TASK DETAILS: Set down verbatim the part of the listing that opens with the line containing "Given: Select the Pencil line tool" and closes with the line containing "Looking at the", including both of those lines.

EXTRACTED RECORDS:
— Start —

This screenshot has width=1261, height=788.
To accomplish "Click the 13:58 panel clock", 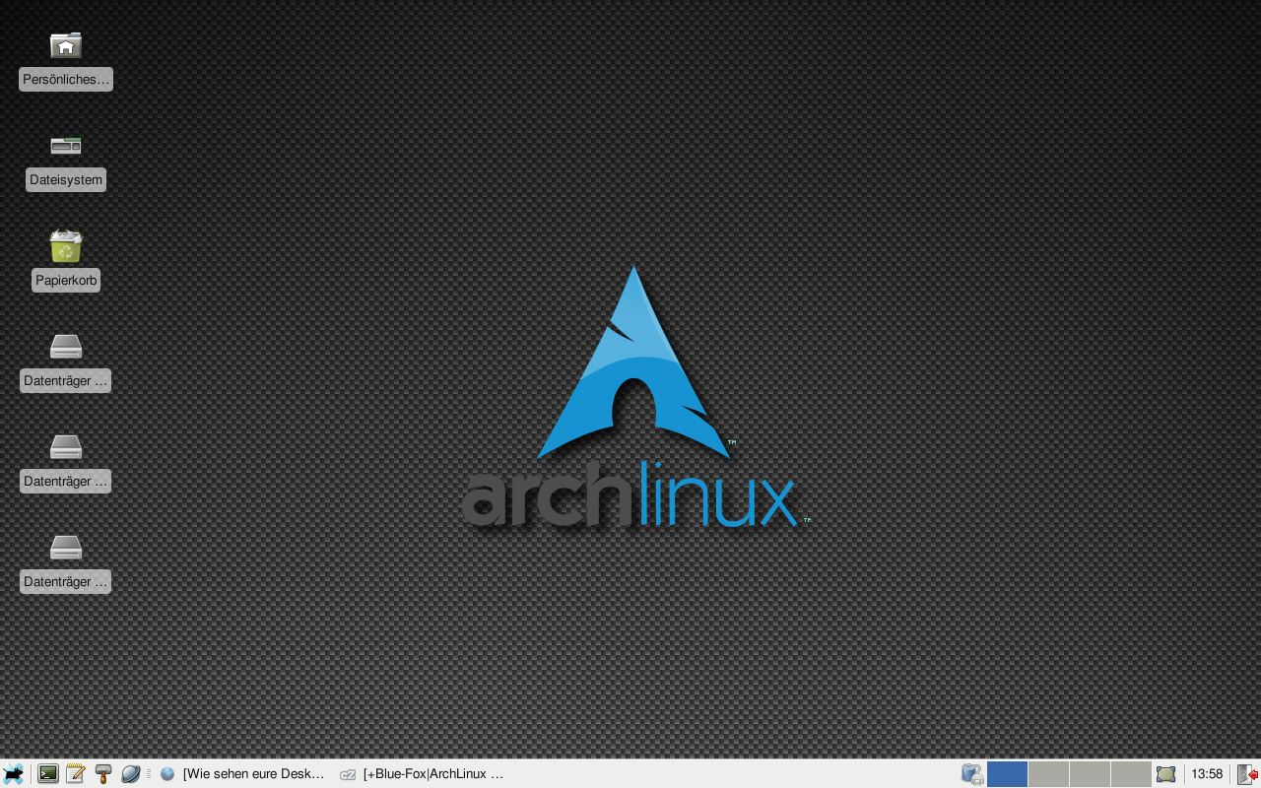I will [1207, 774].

— End —
— Start —

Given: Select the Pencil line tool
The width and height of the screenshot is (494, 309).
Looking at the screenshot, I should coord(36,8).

— End —

THE SOLUTION:
Given: Select the Pencil line tool
The width and height of the screenshot is (494, 309).
Looking at the screenshot, I should coord(36,8).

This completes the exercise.